La coordination de la relation métier a par ailleurs signé des conventions de services avec plusieurs directions opérationnelles, avec pour objectifs principaux d’intégrer leur approche dans les avis et analyses, d’assurer la disponibilité des juristes et leur réactivité, et de créer un réflexe de recours au juriste le plus en amont possible. Quant aux relations avec les avocats ? « On fait beaucoup maison », répond Pauline Cornu-Thenard. En tant qu’institution publique, rappelle Pierre Chevalier, la Caisse des Dépôts se doit d’être conforme aux standards de la commande publique pour le choix de prestations externes. « La direction juridique procède aujourd’hui à une mise en concurrence des cabinets sollicités avant un choix objectivé », dit-il. La CDC s’efforce de faire tourner plus d’une centaine de cabinets, alors qu’ils n’étaient qu’une trentaine il y a six ans. « Nous allons nous organiser vers un système de panels/accords-cadres pour être mieux encore en adéquation avec les standards applicables », indique-t-il. En 2017, la DJFSA est partie à la rencontre des cabinets et des études notariales afin de leur exposer son mode de fonctionnement, avec un focus tout particulier sur les méthodes de travail et la procédure de sélection des conseils.

● **Documents fournis**
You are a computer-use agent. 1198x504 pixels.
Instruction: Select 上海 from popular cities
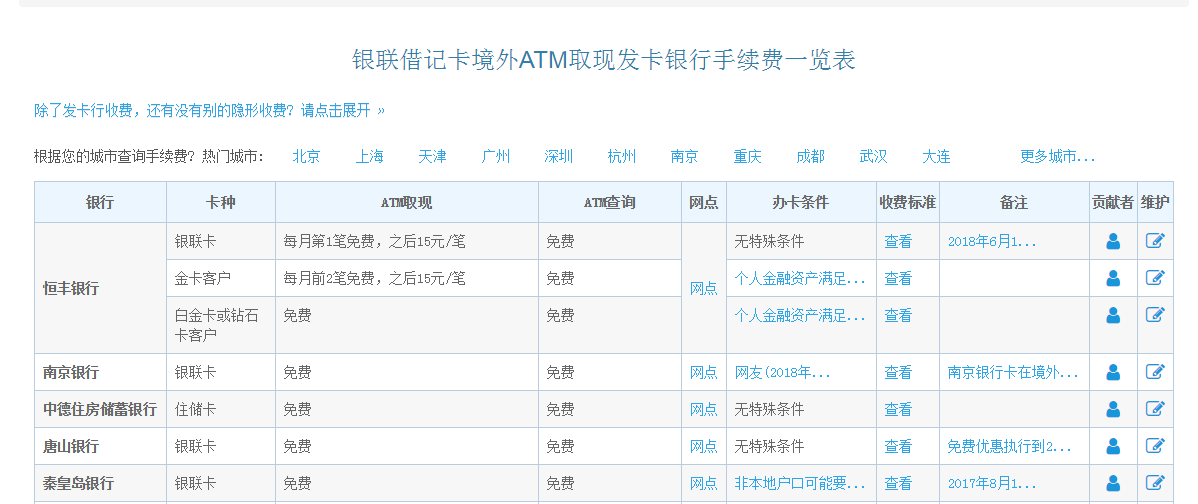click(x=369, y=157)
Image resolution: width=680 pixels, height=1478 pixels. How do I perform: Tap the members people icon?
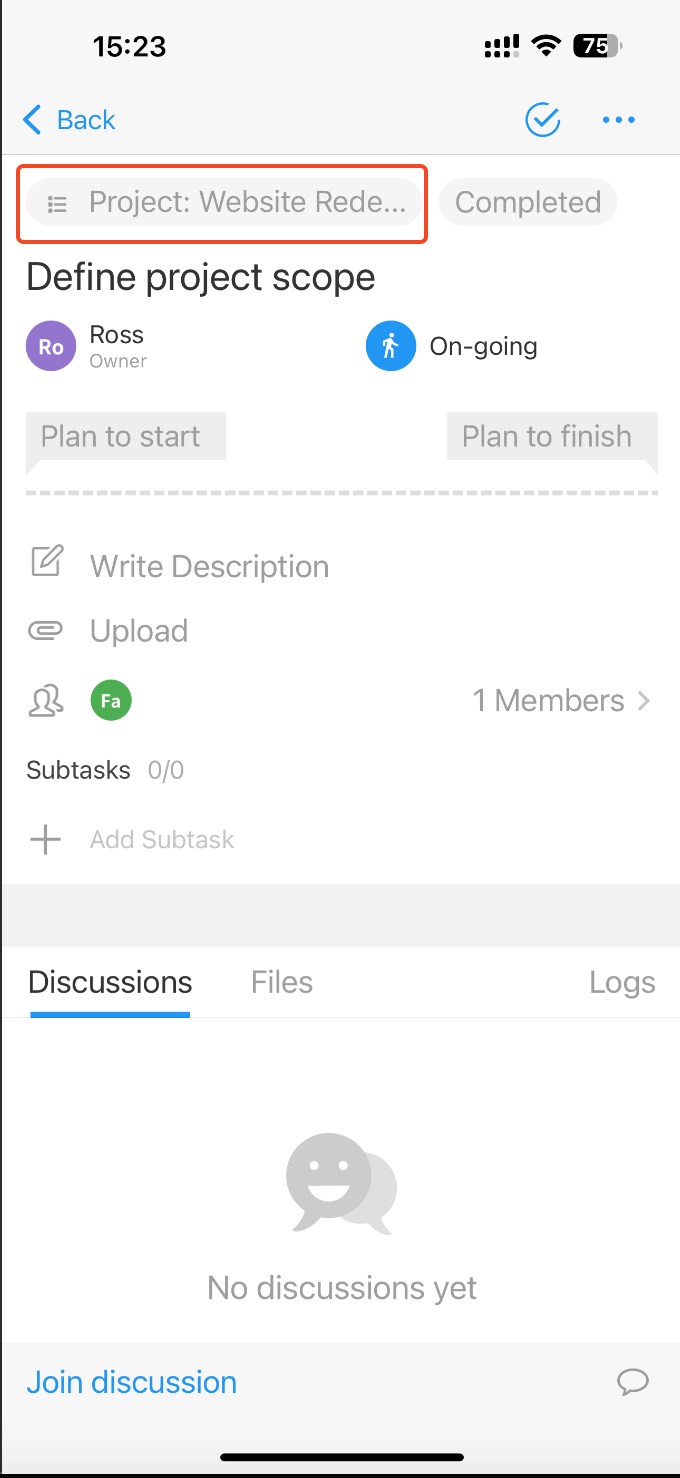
==
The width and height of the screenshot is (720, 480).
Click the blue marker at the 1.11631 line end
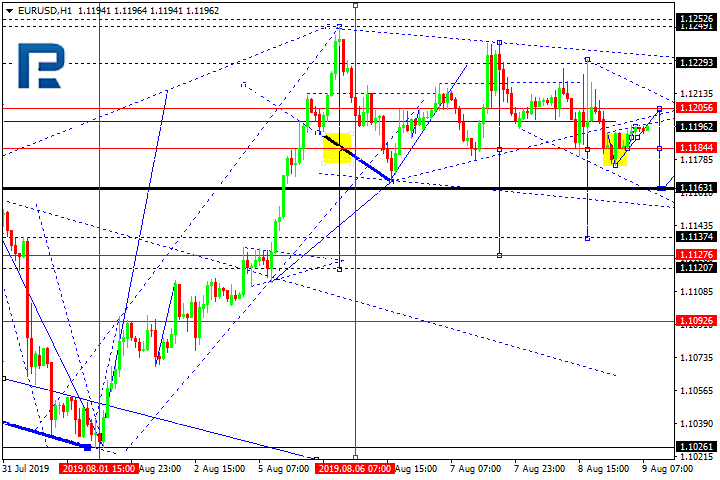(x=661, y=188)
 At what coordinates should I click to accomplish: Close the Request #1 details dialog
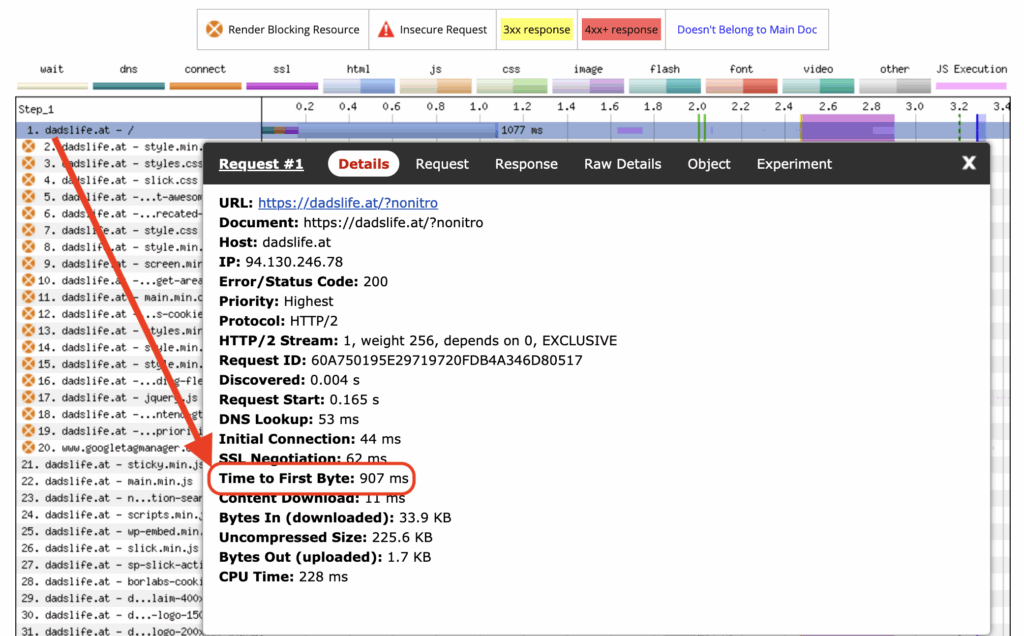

● **Énoncé**
Répondez aux questions suivantes à partir du texte source.
(a) Combien de cabinets la CDC s'efforce-t-elle de faire tourner ?
(b) En quelle année la DJFSA est-elle allée à la rencontre des cabinets et des études notariales ?
(c) Vers quel système Pierre Chevalier annonce-t-il que la direction va s'organiser ?
Les lignes reproduites ci-dessus forment un matériau indépendant du texte source.

● **Corrigé**
(a) Plus d'une centaine, contre une trentaine il y a six ans.
(b) En 2017.
(c) Vers un système de panels/accords-cadres.